There is debate in the literature about whether the new and old executive directors should overlap or make a “clean cut”, in which the old executive director bows out as soon as the new one starts on the job. We decided on a hybrid model. 
 
In terms of authority, we made a clean cut. On March 1 of this year, when Christine became Executive Director, she was immediately in charge of all aspects of the organization. My title shifted to Advisor. She and I had been having weekly calls over the previous five months, so she knew a lot about the organization and I had great confidence in her abilities. The immediate transfer of authority signaled to the world our confidence in our new director and avoided any confusion among the staff as to who was in charge.
 
But I did not immediately bow out. I remained on the payroll as Advisor for three months. I drafted foundation reports and proposals, helped organize a donor welcome party for Christine, and helped put on a major fundraising breakfast and my own retirement party (yes, another fundraiser). 
 
I trimmed 19 years of accumulated papers down to the most crucial documents and ensured that key electronic documents were in our organization’s SharePoint system.
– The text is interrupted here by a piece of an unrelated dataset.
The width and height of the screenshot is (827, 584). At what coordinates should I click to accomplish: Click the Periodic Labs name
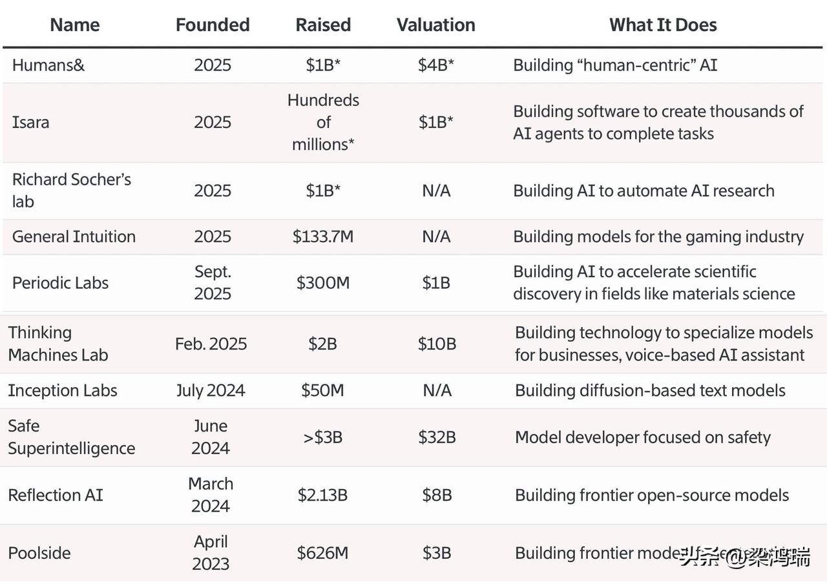[x=60, y=283]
In our weekly meetings, Christine and I reviewed organizational issues and reports relevant to her immediate next steps. 
 
By my relieving Christine of those tasks, she had time to meet with each team and hold 90-minute one-on-one sessions with each staff and board member. Her skills in asking questions and listening deeply meant that those meetings established high trust with all involved. They also gave her a chance to assess the strengths, needs and future directions of the organization. 
 
By the end of May, just a year after we launched our recruitment process, I stepped down as Advisor and Christine and I ended our weekly meetings, though I remain on call. The Transition Committee held one last meeting in June and declared success. 
 
Only time will tell whether this transition will succeed and the organization will thrive. For now, all signs say that it will.